1.     La disparition du travail. Sur un mode mineur, la robotisation est déjà en marche et selon plusieurs chercheurs 40% de tous les jobs existants présentement vont disparaître dans les vingt prochaines années. Non seulement ce qui se mécanise facilement comme le transport routier, ou même ce qui parait a priori non programmable, la robotisation des services humains à la personne, mais aussi ce qui semble relever de la réflexion originale, comme les analyses et articles de journaux.

2.     La mort par inadvertance. On a avancé l’exemple célèbre d’une A.I ayant pour mandat de fabriquer des trombones sans tenir compte d’aucune autre contrainte. Si la programmation est mal faite, on peut avoir une A.I qui décide de contrôler toutes les sources de métal du monde entier ainsi que ses sources énergétiques pour assurer la production ininterrompue de trombones. Condamnant ainsi par inadvertance l’humanité à la mort par application systématique de ses instructions de départ.
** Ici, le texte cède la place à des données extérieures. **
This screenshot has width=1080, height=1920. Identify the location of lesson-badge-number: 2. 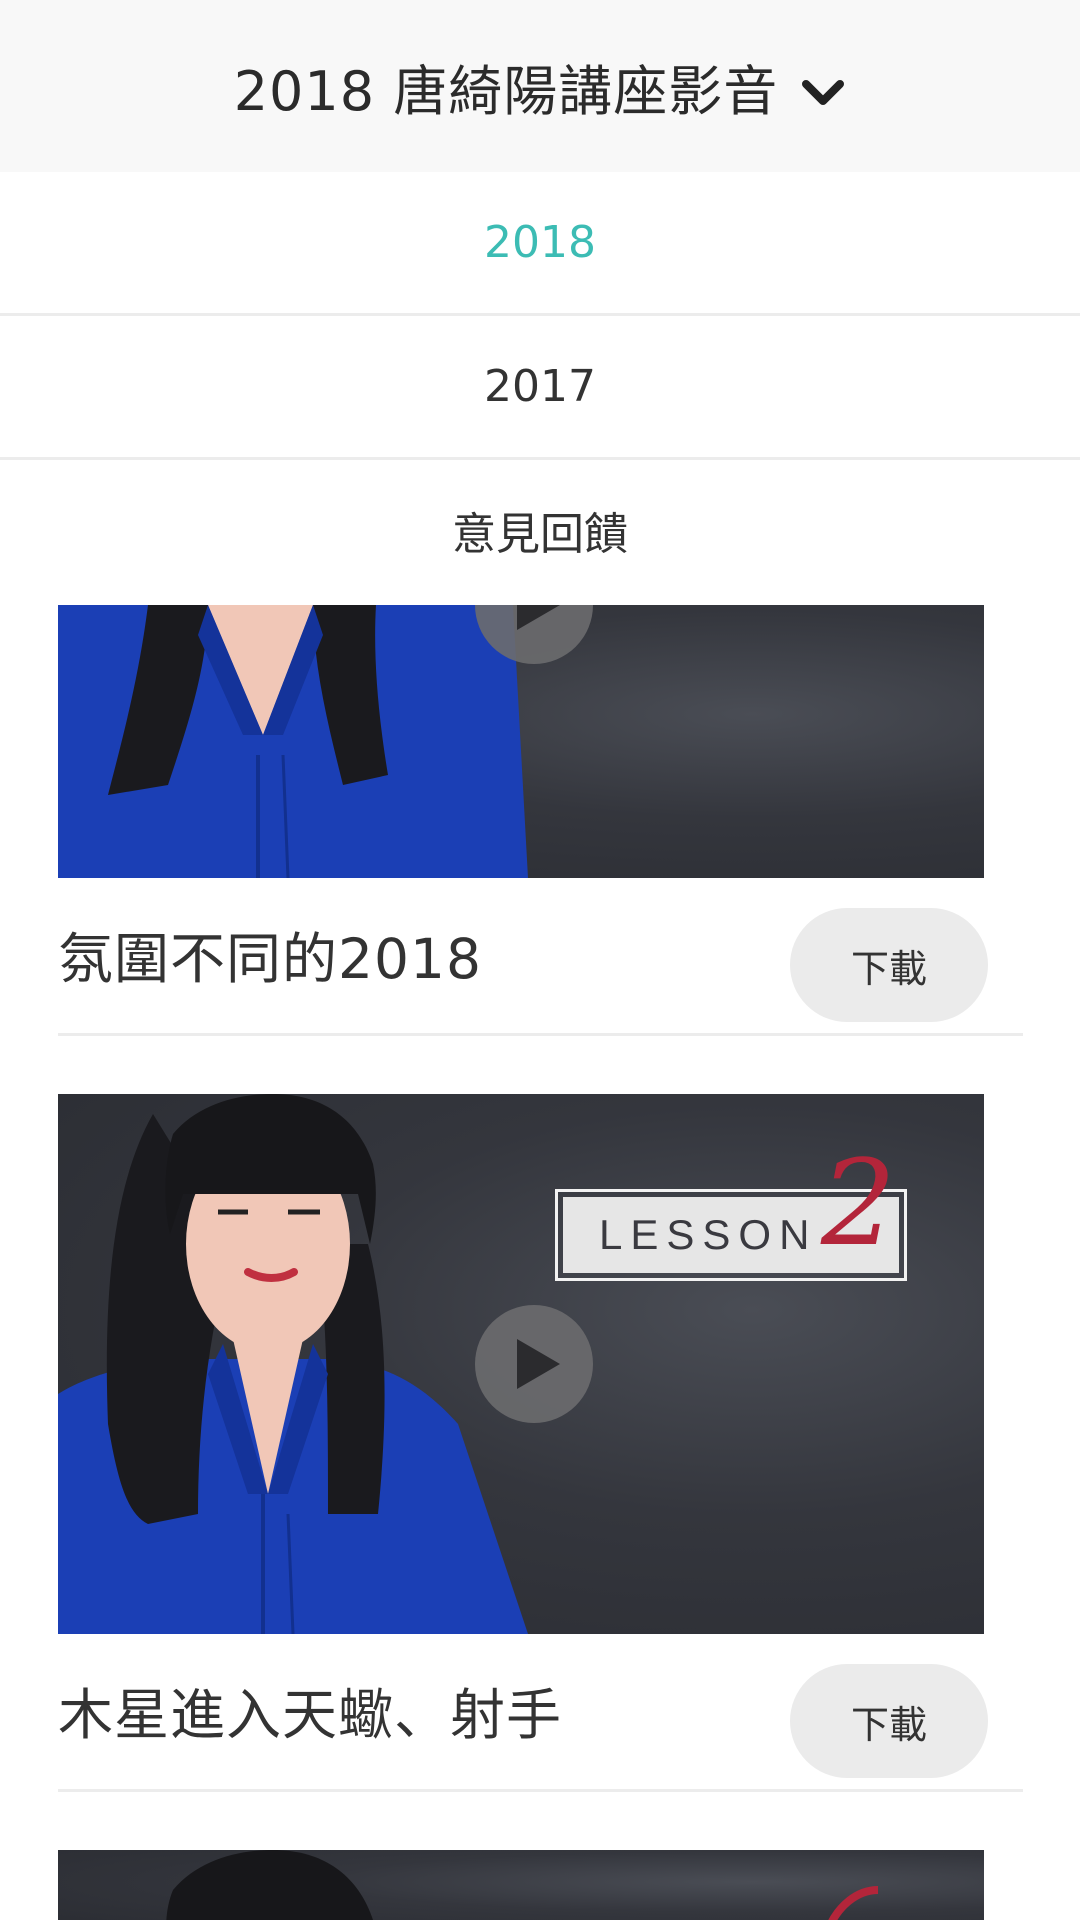
(858, 1203).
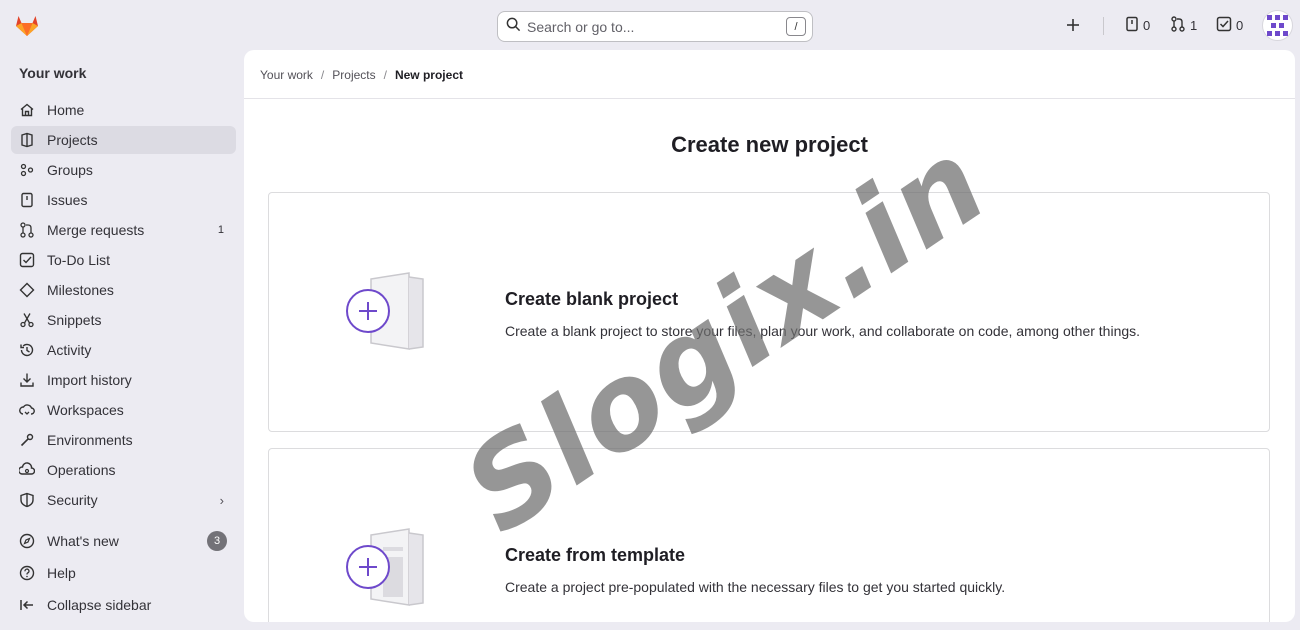 This screenshot has width=1300, height=630. I want to click on breadcrumb-projects: Projects, so click(354, 75).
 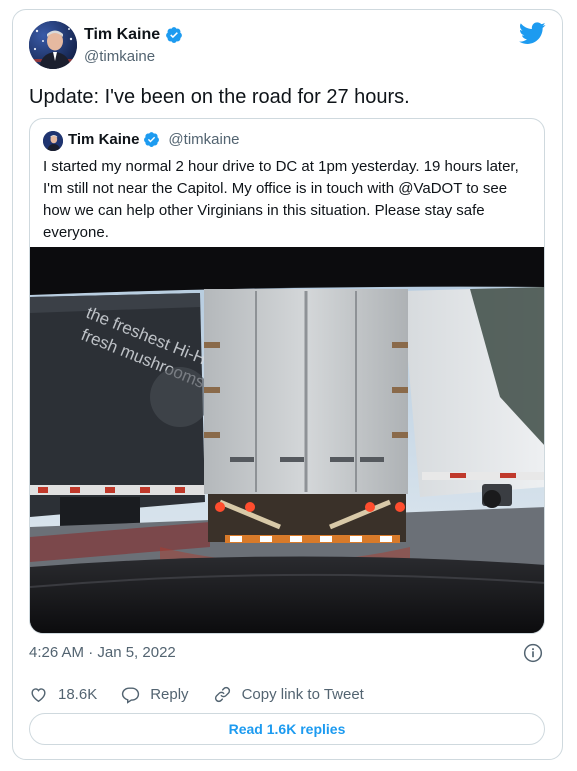 I want to click on quoted-name-row: Tim Kaine @timkaine, so click(x=154, y=140).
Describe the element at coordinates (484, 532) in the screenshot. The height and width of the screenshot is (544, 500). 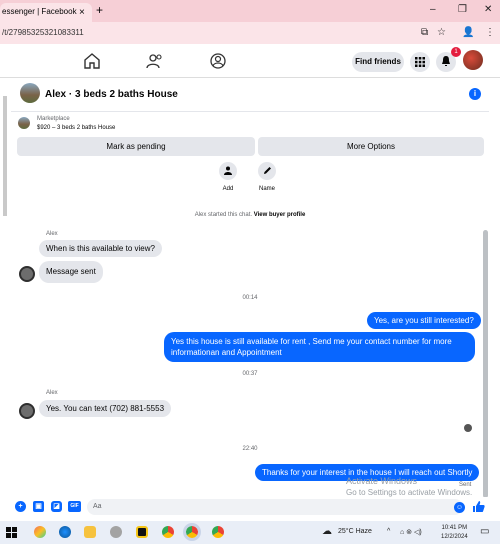
I see `notifications-icon: ▭` at that location.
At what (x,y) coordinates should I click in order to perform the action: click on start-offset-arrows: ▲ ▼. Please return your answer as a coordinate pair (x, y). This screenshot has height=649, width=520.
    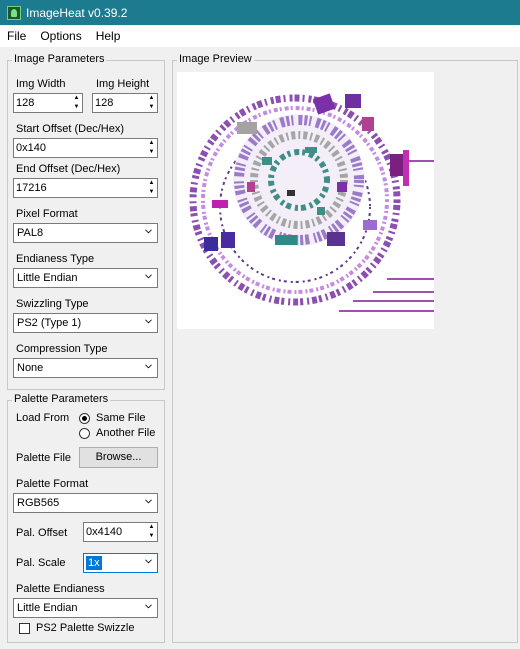
    Looking at the image, I should click on (152, 148).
3.     Le décrochage menant à la fin de toute recherche originale. Imaginons des avancées mathématiques par une A.I, dont la preuve requerrait de la part d’êtres humains, 5, 10, 20 ou 30 ans de travail pour confirmer sa véracité. Quel mathématicien entreprendrait un tel travail ? Qu’il prouve que l’A.I. a vu juste ou pas, sa carrière serait fichue, car il n’aurait rien produit d’original lui-même. Cette réflexion me vient en pensant aux 7 années de travaux d’Andrew Wiles dans sa démonstration d’un des théorèmes de Fermat. Présentement, un très brillant mathématicien japonais Shinichi Mochizuki[1] a développé tout un ensemble d’objets mathématiques permettant d’aborder des conjectures irrésolues (dont la conjecture abc). Sa présentation est très complexe et requerrait un énorme investissement en termes de temps.  Très peu de mathématiciens l’ont fait. Mais plus prosaïquement, au-delà des mathématiques, si les avancées scientifiques résultent de plus en plus de travaux d’A.I., comment les hommes vont-ils pouvoir rester dans la course et ne pas devenir juste des appendices de la machine, programmant simplement ce que l’A.I. doit rechercher ?
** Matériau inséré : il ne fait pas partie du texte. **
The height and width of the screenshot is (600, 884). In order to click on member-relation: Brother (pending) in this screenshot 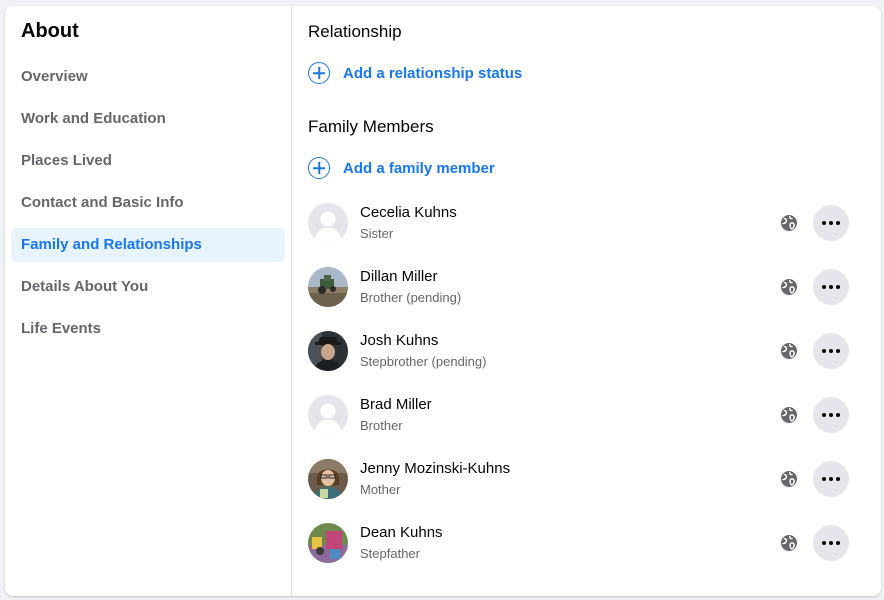, I will do `click(411, 298)`.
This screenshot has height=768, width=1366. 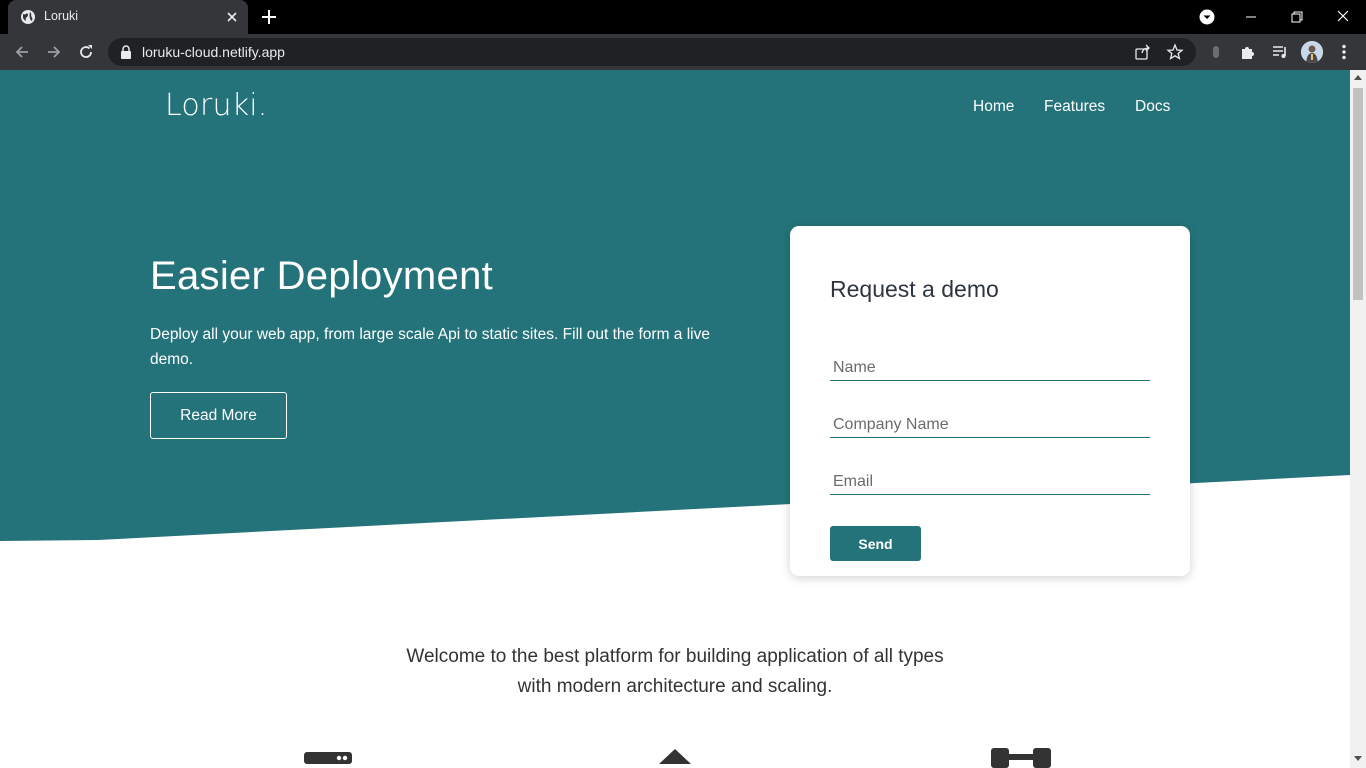 I want to click on tab-title: Loruki, so click(x=62, y=16).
4.     Une A.I. dotée d’intentionnalité. Celle-ci s’améliorerait sans cesse et ses capacités cognitives dépasseraient immensément celles de l’homme. Or on imagine difficilement une entité consciente et dotée d’intentionnalité (agency) accepter d’être inféodée à une autre espèce nettement inférieure. Cette situation signerait très rapidement la fin de l’humanité.

Léon Ouaknine




[1] https://www.slate.fr/lien/61611/mathematiques-mochizuki-theorie-nombres-premiers.  Pour sa démonstration, Mochizuki a développé des techniques que très peu d’autres mathématiciens comprennent complètement et qui utilisent de nouveaux «objets» mathématiques. «A ce stade, il est probablement le seul à les connaitre tous» estime Goldfeld. Et pour cause: la démonstration du Japonais est détaillée dans quatre articles scientifiques, qui reposent chacun sur d’autres longs articles. Brian Conrad de l’université de Stanford, explique :
« Comprendre une démonstration longue et sophistiquée peut nécessiter un énorme investissement en termes de temps, et la volonté des autres scientifiques de faire un tel travail dépend non seulement de l’importance de l’annonce mais aussi des états de service de l’auteur.»